* [抜粋]
-------------------------

カードについて具体的な話をする前に、カードに必要な要素について知っておかないとね。カードはシーンを書くのだから、カードに何を書くのか、どう書くのかを知っておく必要がある。つまり、『シーン』について知っておく必要がある。
このテキストの中で初めて、この言葉を『』で囲った。つまり、定義をして、解説するってこと。
シド・フィールドの言葉を、また引かせてもらおう。
シーンについて、「シーンは、脚本の中でたった一つの最も重要な要素である。シーンの中ですべてが起きるのだ。ストーリーを語るとき、シーンこそ劇的あるいは喜劇的なアクションの最小単位であり、細胞である」(Field 2005: p.190)と、フィールドはこう言っている。
遠回しな言い方だが、要するに、物語を構成する最小の単位が、シーンであるということだ。それが集まって、最後は一つの物語になる。
カードを書くという事は、シーンの内容を決めるという事だ。つまり、カードの書き方を知る前に、シーンについて知っていないといけない。完成させるためにはもちろんのこと、面白く書く、あなた自身の書き続けるモチベーションのためにも、シーンは大切だ。
フィールドはシーンの大切さについて、「良い映画を思い浮かべたとき、映画全体よりもシーンを思い出すことが多いだろう」と言っている。

-------------------------

* [データ部分]
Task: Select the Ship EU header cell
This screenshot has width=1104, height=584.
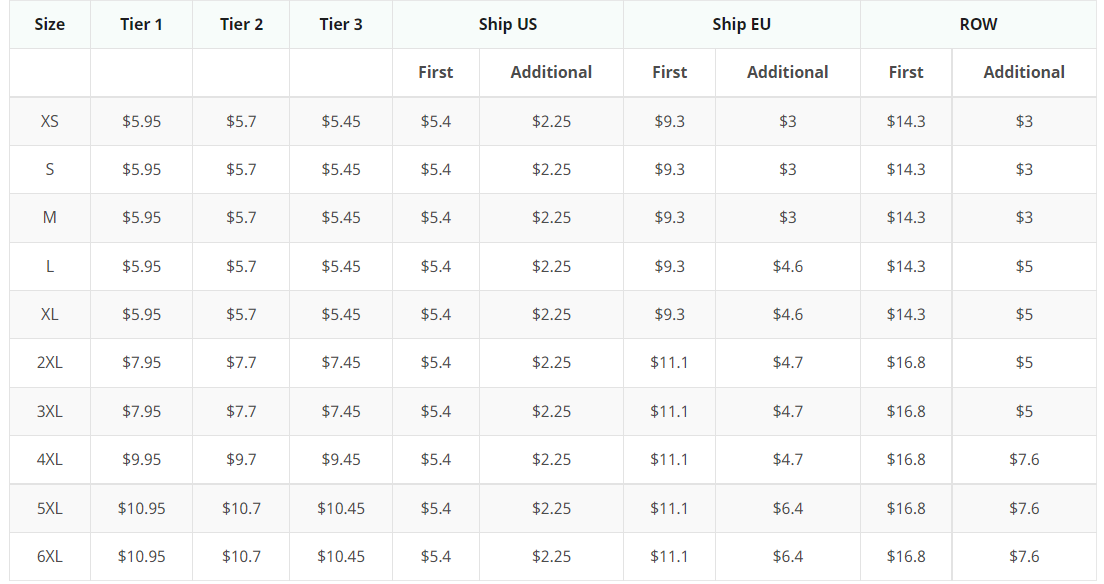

-------------------------

* [課題内容] 抜粋の「このテキストの中で初めて、こ」から「のためにも、シーンは大切だ。」までを、両端も含めて、「モチベーション」を「意欲」に置き換えて書き直してもらえますか？ データは上の抜粋とは無関係です。

* [回答]
このテキストの中で初めて、この言葉を『』で囲った。つまり、定義をして、解説するってこと。
シド・フィールドの言葉を、また引かせてもらおう。
シーンについて、「シーンは、脚本の中でたった一つの最も重要な要素である。シーンの中ですべてが起きるのだ。ストーリーを語るとき、シーンこそ劇的あるいは喜劇的なアクションの最小単位であり、細胞である」(Field 2005: p.190)と、フィールドはこう言っている。
遠回しな言い方だが、要するに、物語を構成する最小の単位が、シーンであるということだ。それが集まって、最後は一つの物語になる。
カードを書くという事は、シーンの内容を決めるという事だ。つまり、カードの書き方を知る前に、シーンについて知っていないといけない。完成させるためにはもちろんのこと、面白く書く、あなた自身の書き続ける意欲のためにも、シーンは大切だ。